In conclusion, our study on the effects of hospital PPS on the functionally impaired subgroup of Medicare beneficiaries found expected changes in service utilization and no systemwide adverse outcomes. There were noted systematic changes in hospital case mix, measured in terms of chronic medical and functional impairments, with the proportion of severely functionally dependent persons declining and the Oldest-old with multiple medical problems and the subgroup with cardiopulmonary problems increasing. This suggests a shift in the medical acuity of hospital stays that were paralleled in SNFs. In HHA episodes, in contrast, medical acuity declined.

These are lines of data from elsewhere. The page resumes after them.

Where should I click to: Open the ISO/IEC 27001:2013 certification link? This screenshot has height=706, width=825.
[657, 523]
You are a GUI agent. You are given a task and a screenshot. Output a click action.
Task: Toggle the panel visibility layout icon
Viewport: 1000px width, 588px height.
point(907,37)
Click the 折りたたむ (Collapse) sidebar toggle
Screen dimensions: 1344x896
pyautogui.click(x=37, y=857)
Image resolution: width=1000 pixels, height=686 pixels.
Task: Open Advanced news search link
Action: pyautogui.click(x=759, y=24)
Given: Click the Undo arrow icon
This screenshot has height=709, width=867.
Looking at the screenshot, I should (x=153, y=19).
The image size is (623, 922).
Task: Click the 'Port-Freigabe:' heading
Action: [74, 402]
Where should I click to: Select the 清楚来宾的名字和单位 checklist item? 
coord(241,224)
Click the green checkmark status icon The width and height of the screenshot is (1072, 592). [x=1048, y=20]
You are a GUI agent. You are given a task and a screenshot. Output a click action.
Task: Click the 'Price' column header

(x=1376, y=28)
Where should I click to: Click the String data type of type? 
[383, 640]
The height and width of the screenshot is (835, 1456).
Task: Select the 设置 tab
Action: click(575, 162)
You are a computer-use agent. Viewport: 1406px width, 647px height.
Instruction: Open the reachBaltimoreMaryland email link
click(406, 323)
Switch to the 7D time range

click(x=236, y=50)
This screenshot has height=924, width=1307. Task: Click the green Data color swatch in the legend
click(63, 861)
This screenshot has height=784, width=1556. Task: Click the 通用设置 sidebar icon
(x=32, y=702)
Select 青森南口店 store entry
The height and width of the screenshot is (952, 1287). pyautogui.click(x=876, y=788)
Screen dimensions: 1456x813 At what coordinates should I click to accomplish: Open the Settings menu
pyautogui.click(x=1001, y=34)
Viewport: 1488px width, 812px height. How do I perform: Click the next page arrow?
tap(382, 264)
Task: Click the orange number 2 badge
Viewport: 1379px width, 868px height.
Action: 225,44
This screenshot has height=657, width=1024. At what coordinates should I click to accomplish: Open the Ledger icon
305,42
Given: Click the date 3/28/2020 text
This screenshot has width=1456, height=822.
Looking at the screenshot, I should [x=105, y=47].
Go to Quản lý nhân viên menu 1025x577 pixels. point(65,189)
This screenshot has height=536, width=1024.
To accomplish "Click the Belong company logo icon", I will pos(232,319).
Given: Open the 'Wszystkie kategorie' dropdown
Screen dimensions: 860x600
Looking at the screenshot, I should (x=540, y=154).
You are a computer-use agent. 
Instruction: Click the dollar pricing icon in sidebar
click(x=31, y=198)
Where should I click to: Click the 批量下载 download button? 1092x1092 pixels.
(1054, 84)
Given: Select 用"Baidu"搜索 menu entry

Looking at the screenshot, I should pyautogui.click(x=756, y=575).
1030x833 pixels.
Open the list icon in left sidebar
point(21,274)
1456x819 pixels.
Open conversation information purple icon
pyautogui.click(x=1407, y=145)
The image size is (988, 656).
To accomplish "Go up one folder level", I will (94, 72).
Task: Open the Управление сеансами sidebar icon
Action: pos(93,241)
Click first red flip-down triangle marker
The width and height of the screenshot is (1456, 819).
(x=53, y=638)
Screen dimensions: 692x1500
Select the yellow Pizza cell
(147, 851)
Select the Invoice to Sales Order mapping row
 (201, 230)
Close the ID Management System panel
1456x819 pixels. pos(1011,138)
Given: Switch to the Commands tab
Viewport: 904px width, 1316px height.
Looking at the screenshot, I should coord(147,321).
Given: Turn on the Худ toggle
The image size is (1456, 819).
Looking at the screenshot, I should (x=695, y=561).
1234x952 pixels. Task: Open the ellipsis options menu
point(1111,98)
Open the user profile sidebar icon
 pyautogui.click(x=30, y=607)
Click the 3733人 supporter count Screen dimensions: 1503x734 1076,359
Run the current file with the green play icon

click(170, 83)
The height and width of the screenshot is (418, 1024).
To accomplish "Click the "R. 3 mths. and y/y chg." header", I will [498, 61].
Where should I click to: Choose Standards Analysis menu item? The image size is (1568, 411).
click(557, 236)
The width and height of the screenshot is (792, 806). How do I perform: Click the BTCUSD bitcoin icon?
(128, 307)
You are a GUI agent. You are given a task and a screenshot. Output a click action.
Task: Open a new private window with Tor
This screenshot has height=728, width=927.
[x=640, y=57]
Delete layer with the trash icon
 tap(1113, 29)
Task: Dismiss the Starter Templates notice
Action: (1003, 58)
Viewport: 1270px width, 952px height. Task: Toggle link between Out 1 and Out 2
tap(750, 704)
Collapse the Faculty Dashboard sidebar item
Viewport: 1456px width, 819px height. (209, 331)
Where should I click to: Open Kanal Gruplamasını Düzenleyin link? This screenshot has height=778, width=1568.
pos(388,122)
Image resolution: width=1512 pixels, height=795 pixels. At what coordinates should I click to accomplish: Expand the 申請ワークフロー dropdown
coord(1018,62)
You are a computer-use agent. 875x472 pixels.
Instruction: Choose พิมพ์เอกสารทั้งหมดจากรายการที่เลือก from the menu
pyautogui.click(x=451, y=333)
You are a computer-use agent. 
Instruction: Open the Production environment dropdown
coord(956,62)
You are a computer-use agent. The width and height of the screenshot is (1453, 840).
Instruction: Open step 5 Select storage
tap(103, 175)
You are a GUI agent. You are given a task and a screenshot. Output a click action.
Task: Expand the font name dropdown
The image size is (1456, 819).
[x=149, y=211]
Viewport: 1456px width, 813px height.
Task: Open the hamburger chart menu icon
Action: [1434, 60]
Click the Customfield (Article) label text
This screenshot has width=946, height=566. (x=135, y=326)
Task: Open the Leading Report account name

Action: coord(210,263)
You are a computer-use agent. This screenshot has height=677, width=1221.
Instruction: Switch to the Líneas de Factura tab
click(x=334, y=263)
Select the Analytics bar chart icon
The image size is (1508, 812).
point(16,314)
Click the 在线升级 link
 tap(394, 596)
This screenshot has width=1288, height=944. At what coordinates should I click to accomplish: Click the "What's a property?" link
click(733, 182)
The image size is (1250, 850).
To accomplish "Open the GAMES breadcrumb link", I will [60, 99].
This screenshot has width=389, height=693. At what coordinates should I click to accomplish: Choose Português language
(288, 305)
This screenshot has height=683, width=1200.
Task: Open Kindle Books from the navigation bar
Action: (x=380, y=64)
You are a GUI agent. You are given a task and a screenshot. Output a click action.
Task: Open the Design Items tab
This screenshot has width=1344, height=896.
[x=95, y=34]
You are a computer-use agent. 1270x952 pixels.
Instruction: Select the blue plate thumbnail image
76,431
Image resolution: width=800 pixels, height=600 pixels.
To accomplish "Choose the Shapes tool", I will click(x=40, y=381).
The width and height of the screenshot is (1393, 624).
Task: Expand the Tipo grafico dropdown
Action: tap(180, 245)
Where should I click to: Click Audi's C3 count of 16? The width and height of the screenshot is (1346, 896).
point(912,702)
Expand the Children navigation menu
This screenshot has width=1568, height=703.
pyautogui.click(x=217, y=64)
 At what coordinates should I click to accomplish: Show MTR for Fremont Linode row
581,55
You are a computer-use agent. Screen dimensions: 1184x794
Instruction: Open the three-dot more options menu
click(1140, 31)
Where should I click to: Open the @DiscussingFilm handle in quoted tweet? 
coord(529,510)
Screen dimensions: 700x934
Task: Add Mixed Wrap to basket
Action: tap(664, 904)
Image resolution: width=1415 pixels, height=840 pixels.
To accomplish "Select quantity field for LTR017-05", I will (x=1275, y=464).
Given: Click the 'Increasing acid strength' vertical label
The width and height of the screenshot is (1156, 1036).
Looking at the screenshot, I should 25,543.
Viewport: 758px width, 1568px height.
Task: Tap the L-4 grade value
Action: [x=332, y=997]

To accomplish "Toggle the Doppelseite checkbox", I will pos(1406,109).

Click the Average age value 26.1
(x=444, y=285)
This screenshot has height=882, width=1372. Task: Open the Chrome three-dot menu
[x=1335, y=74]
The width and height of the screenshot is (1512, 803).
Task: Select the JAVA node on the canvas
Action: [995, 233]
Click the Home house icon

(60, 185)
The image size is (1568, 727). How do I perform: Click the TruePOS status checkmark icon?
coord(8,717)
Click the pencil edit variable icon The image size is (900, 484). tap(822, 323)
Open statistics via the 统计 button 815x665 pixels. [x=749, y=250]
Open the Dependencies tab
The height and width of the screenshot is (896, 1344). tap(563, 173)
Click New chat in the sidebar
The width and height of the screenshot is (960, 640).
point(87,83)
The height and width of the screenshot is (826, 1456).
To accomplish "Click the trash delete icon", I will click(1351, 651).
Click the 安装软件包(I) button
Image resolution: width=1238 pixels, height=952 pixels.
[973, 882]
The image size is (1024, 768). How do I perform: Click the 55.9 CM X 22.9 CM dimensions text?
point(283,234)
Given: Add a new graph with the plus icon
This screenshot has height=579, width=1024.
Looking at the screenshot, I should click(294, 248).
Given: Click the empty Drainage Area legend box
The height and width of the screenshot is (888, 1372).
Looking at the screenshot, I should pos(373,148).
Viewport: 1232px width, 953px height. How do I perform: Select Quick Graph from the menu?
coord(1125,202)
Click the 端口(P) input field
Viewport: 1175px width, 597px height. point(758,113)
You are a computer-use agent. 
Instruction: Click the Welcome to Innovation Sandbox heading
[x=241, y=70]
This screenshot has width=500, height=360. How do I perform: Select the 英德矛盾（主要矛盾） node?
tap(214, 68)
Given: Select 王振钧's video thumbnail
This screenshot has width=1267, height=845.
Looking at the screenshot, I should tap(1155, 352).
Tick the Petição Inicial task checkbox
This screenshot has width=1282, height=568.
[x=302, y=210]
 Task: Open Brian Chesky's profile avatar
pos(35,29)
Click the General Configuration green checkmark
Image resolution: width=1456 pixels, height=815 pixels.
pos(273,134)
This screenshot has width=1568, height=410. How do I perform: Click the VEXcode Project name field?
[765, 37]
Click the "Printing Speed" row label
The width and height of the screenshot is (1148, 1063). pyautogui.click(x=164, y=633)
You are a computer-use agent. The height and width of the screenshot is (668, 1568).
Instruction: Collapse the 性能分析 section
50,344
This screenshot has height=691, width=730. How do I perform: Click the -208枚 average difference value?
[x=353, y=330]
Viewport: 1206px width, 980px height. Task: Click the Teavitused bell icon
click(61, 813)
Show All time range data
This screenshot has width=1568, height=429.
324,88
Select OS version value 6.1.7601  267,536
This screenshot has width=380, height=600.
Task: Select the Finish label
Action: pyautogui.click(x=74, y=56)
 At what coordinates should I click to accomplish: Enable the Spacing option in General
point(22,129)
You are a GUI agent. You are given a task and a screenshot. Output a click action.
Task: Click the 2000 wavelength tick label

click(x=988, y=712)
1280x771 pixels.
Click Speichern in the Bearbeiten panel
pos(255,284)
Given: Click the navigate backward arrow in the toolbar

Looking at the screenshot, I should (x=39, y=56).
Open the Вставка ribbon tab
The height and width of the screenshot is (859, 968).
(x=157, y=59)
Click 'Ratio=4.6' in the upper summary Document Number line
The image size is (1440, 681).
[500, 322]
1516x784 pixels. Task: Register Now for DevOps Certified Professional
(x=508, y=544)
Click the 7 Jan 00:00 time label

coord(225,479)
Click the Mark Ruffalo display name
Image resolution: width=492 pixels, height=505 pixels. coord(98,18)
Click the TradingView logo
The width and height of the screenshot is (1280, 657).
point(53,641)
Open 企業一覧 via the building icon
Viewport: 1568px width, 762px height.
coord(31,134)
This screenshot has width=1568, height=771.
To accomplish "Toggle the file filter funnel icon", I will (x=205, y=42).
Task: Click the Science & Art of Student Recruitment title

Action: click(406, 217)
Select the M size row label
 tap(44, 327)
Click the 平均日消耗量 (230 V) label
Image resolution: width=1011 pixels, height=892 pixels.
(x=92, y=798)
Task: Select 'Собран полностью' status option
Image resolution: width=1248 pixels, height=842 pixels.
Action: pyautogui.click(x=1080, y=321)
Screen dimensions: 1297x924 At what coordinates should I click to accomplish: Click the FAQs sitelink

In addition to changes in the chronic case mix of the different service measures, there were systematic changes in the service patterns of the different subgroups . For example, among the Mildly disabled there appeared to be a substitution of SNF for hospital services. In other groups, there was a decline in the LOS for HHA episodes.
The changes in service utilization patterns were expected as a consequence of financial incentives provided by PPS. Declines in hospital LOS were expected because of the PPS incentive to hospitals to become more efficient. It is important to note that, for certain subgroups of the disabled elderly, hospital LOS actually remained the same before and after implementation of PPS. This finding suggests that, in spite of the financial incentives, hospitals were unable to reduce LOS for certain types of patients. The absence of increased SNF use was surprising, but the increase in HHA use was expected. It is also suggested that quality of care, in terms of hospital readmissions and mortality, was not systematically affected by PPS. Further research on community services, nursing home use, and other periods of care would be necessary to develop a complete picture of the effects of PPS on impaired Medicare beneficiaries.
REFERENCES
Conklin, J.E., and Houchens, R.L.: PPS Impact on Mortality Rates: Adjustments for Case-Mix Severity. Final Report. HCFA Contract No. 500-85-0015. Prepared for Health Care Financing Administration. Oct. 6, 1987.
DesHarnais, S., Kobrinski, E., Chesney, J., et al.: The early effects of the prospective payment system on inpatient utilization and the quality of care. Inquiry 24:7-16. 1987.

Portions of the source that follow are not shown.